### WHAT THE EXERCISE ASKS
A faithful copy of the data, pictures omitted, is the required answer.

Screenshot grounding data
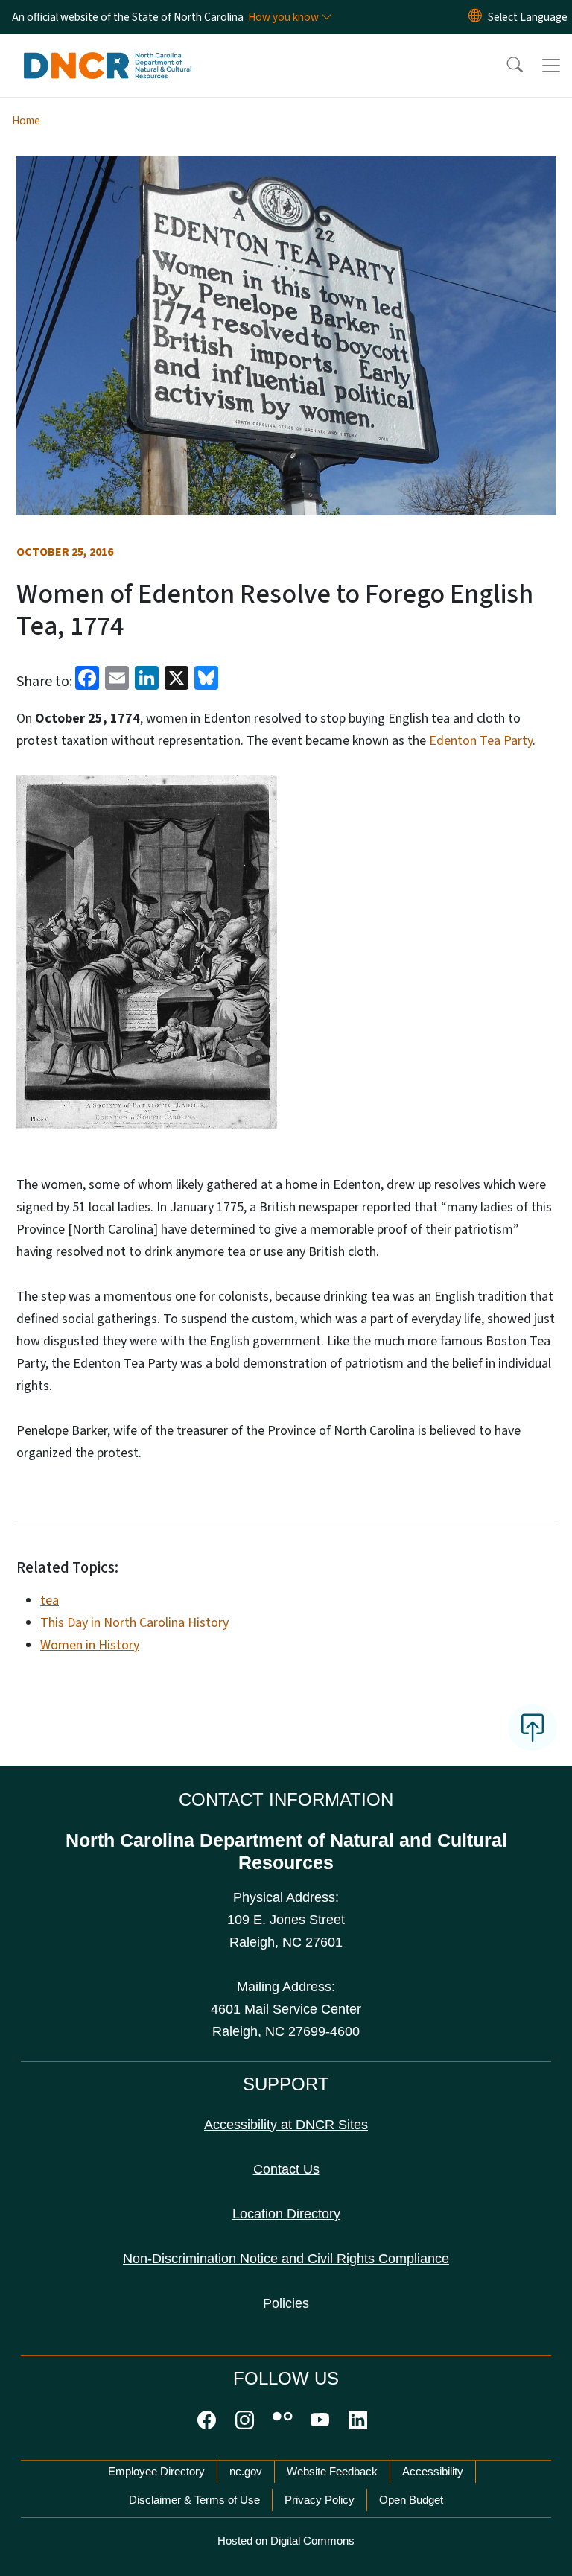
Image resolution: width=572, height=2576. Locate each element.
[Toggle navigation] (551, 65)
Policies (286, 2303)
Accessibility (432, 2471)
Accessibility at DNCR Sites (286, 2124)
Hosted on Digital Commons (286, 2540)
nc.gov (245, 2471)
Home (26, 120)
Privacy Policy (320, 2499)
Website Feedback (332, 2471)
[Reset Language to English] (475, 17)
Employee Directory (156, 2471)
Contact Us (286, 2169)
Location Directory (286, 2214)
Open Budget (411, 2499)
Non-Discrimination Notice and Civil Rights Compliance (286, 2258)
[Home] (107, 51)
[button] (505, 65)
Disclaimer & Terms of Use (194, 2499)
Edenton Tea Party (481, 741)
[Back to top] (532, 1727)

### SOLUTION TO THIS PROBLEM
Image resolution: width=572, height=2576. Locate each element.
[Toggle navigation] (551, 65)
Policies (286, 2303)
Accessibility (432, 2471)
Accessibility at DNCR Sites (286, 2124)
Hosted on Digital Commons (286, 2540)
nc.gov (245, 2471)
Home (26, 120)
Privacy Policy (320, 2499)
Website Feedback (332, 2471)
[Reset Language to English] (475, 17)
Employee Directory (156, 2471)
Contact Us (286, 2169)
Location Directory (286, 2214)
Open Budget (411, 2499)
Non-Discrimination Notice and Civil Rights Compliance (286, 2258)
[Home] (107, 51)
[button] (505, 65)
Disclaimer & Terms of Use (194, 2499)
Edenton Tea Party (481, 741)
[Back to top] (532, 1727)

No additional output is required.